Ciudad de México, 23 de Julio de 1991.


A manera de explicación.

“Susana” es mi primera novela y la escribí en el periodo de mi bachillerato. Tenía por título alternativo “De Carne y Hueso” para hacer una distinción formal entre lo etéreo, el ideal que representa Susana, y lo material que representa Juan. En ése entonces estaba muy metido con el rollo sobrenatural, y creía que la muerte no era otra cosa que el inicio de algo más. También tenía la idea de que el amor es capaz (aún lo creo) de perdonarlo y permitirlo todo. (O casi todo.) En la historia, la relación de Juan y Susana se da de un modo pecaminoso, en un contexto de pederastia. Pero no era tan malo, ya que al final, es su cariño lo que permite que se unan para siempre. También era una de mis fantasías de secundaria, que llegase alguna extrovertida buena mujer que me iniciara en el camino del sexo. No se me hizo, así que escribí la novela, que al principio era un cuento largo, pero que poco a poco me pidió más y más.

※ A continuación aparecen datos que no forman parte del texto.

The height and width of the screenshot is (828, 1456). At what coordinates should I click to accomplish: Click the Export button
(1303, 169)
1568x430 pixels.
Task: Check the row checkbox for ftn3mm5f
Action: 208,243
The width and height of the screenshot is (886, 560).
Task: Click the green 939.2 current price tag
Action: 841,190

Juan amó siempre a Susana, y viceversa, sin importar las barreras que tenían, que eran de todas las índoles: materiales, de edad, culturales. Y la sociedad los reprende duramente, sobre todo a Juan, pero lo que más me gusta, es que al final se salen con la suya, aunque tengan que unirse en la muerte, ya que su cariño es tan grande, que se vuelve sobrenatural. Y se reúnen todos los domingos con don Roberto a jugar al póker y a tomarse un par de cervezas sin ponerse locos, claro. Ahora que la transcribí de nuevo en la computadora, me gustó, creo que es buena; le hice pequeños añadidos y le quité “paja”, pero conservando el espíritu con que la escribí a mis 20 años. Espero que quien la lea, también le guste tanto como me gustó a mí.
Jair Aguilar, “Gato Jazz”.Real de Tultepec, 3 de Noviembre de 2008.